» Brief:
Please report how many lines in the records below contain the word "computer", giving only that number.

» Stored data:
★ ★ ★ ★ ★
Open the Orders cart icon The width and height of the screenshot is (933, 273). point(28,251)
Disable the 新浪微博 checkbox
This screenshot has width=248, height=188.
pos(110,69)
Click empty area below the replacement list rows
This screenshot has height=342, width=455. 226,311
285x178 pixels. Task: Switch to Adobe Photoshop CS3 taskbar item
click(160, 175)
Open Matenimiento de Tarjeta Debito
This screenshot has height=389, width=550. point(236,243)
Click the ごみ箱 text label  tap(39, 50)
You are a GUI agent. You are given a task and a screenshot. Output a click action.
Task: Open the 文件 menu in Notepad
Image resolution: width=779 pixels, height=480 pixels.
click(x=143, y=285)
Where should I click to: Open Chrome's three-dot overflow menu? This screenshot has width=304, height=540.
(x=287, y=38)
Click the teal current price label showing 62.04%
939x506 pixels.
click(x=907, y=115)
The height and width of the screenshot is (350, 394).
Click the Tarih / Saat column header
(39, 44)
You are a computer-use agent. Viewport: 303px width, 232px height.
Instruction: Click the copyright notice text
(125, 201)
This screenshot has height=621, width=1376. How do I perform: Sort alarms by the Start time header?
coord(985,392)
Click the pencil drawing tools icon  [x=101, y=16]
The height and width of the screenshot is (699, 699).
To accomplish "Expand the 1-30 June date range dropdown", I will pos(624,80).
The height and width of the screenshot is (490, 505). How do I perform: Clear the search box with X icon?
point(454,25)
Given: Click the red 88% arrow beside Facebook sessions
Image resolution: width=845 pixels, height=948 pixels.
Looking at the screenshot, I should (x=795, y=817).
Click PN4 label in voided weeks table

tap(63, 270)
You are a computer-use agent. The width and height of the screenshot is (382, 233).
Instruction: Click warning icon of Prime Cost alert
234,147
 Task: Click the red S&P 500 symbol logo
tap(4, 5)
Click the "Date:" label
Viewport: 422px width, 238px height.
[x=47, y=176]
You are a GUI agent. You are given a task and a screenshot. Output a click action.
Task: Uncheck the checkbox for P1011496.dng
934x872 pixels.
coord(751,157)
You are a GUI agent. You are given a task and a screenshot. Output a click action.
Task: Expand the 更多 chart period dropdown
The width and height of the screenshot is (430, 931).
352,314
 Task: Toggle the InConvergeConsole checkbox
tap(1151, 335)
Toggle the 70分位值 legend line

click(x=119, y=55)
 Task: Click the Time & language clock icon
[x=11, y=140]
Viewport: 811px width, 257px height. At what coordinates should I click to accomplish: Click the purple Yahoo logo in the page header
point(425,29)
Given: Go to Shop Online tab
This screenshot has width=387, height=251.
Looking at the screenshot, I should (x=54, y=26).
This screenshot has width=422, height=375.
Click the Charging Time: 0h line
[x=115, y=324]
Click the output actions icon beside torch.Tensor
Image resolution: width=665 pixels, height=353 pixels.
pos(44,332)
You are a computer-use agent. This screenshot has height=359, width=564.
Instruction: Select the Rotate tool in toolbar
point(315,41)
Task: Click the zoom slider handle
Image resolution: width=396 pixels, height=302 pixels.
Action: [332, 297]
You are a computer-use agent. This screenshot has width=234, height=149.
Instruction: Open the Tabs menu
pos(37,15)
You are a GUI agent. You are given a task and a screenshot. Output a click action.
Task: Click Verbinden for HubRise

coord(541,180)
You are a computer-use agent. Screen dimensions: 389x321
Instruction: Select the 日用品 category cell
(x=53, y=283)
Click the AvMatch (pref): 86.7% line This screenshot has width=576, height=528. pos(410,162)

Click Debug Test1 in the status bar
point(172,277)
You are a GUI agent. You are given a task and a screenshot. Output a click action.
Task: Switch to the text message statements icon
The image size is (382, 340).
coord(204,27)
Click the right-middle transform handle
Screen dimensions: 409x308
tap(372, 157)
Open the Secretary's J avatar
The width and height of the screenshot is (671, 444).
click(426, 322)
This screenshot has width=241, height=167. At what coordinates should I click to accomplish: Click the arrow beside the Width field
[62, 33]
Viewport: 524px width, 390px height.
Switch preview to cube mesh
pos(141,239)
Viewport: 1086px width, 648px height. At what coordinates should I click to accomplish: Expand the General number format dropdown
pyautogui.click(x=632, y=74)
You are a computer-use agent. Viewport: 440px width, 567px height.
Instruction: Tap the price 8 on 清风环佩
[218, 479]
★ ★ ★ ★ ★
» Task output:
6